AIM OF THE TASK:
Your answer should consist of the lines in the data below that contain "Open".

*** SOURCE RECORDS

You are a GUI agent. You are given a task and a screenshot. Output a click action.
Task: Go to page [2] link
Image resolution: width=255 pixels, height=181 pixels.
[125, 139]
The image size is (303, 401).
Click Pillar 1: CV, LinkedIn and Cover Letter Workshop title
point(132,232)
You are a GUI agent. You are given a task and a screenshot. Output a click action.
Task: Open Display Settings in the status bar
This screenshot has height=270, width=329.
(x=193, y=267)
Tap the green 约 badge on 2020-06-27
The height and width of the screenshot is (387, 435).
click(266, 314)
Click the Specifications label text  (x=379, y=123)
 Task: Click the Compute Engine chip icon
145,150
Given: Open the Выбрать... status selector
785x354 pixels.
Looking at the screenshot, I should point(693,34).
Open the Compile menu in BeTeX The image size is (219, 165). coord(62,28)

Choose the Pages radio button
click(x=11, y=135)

******
*** SOURCE RECORDS

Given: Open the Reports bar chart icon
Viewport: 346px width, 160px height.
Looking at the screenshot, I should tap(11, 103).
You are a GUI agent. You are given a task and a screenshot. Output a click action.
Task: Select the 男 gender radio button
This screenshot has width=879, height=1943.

******

SOLUTION TO THIS PROBLEM:
Task: Open Display Settings in the status bar
Given: Open the Выбрать... status selector
Open the Compile menu in BeTeX The image size is (219, 165). coord(62,28)
Given: Open the Reports bar chart icon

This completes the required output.